Так и я, хмурым, но теплым мартовским утром пришел на знакомый водоем. Уже за ночь не замерзают лунки, не надо брать ни пешни, ни топорика, ни ледобура, лунка пробивается каблуком ботинка. Мотыль в коробочке не надо прятать за пазуху. Рукавицы, варежки, перчатки уже и вовсе не нужны, их не берем – руки не мерзнут. Был бы клев, а солнце еще придет.
Не успел подойти к лункам, как с лаем подбежал рыжий пес. Лаял так громко, как лают на прохожих уличные дворняги. Лают, чтобы просто полаять, чтобы на них обратили внимание, лают от собачьей скуки и голодной жизни. Но этот пес полаял и улегся у лунок, чуть рыча, как бы охраняя уловистые места. На нем был ошейник, особо он не был похож на уличного пса. Выглядел не худым и на морду был довольно-таки симпатичным.
Бутерброд с колбасой вообще примирил нас, и пес как бы разрешил ловить на этом месте. Может, это была маленькая собачья хитрость, чтобы его покормили с утра. А потом он вообще улегся у моих ног, у самого стульчика, и внимательно смотрел то на кивок удочки, то на меня. Наверное, таким дружелюбным поведением хотел заслужить второй бутерброд, а когда кивок дал сигнал о поклевке, он опять залаял. Я, правда, не понял, залаял он, увидев поклевку, или на мои неуклюжие, суетливые действия по поимке рыбы. Вытащить рыбешку не удалось, она сорвалась на «полводы», но сердечко екнуло – клев есть, и это хорошо. Пес опять залаял, видимо, понял, что мы с ним потерпели неудачу. Не думаю, что он так хотел полакомиться свежей рыбой, но лай его продолжался.
«Дружок, замолчи ты, рыжий пес, – в сердцах закричал я на него, – всю рыбу распугаешь своим лаем!» И он, видимо, испугался или обиделся и побежал к другому рыболову, сидевшему в ста метрах от меня. На том месте он так же улегся у лунки, у ног рыбака и тоже стал ждать поклевки. И у меня клевать перестало. Удочки стояли у лунок, кивки как замороженные, как ни пытался я оживить их. Без пса стало скучновато, как и без клева. Пришла пора перекусить оставшимся бутербродом, и как только я вынул из рюкзака «рыбацкий завтрак», пес опять оказался у моих ног. Я даже не заметил, как он прибежал.

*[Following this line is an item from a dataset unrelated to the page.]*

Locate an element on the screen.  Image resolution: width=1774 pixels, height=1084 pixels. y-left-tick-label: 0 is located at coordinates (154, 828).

«За веру и преданность» пришлось его наградить и этим бутербродом. Сухое печенье он есть не стал. Пес опять улегся у лунок, и мне пришла мысль его сфотографировать, тем более что он имел приятную собачью внешность. Одной рукой я играл мормышкой, другой гладил голову пса. Он жмурился и зевал от удовольствия, но все время посматривал на кивок. Он, видимо, не первый раз был на рыбалке и все понимал, что к чему и зачем эти люди сидят на льду. И когда нам удалось поймать окунька, он опять залился радостным лаем. Теперь радость была и у меня и я не стал на пса ругаться, а то еще убежит опять, и не успею сфотографировать, можно сказать, живого «сигнализатора поклевок». Перед фотоаппаратом пес позировал как настоящая собачья фотомодель с престижной выставки. Он поворачивал голову то налево, то направо, ложился на снег, вставал в полный рост и фотосессия ему явно нравилась.

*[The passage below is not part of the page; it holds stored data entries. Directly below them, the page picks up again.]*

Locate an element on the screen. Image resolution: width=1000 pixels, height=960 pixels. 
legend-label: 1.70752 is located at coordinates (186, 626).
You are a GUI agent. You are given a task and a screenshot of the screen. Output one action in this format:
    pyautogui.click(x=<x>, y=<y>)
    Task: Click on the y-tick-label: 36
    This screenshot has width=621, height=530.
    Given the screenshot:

В благодарность за это он «налаял» мне еще пару окуньков, но как только на льду появился новый рыболов и направился к лункам, пес тотчас сорвался и помчался к нему. Он давно понял, что бутерброды у меня закончились, а этот рыболов для него шел как «на новенького»: может, опять «понравлюсь человеку» и угостит чем-нибудь вкусненьким, а я ему на кивки смотреть буду и лаять при поклевке. Рыбаки народ добрый, а собачья психология очень тонкая.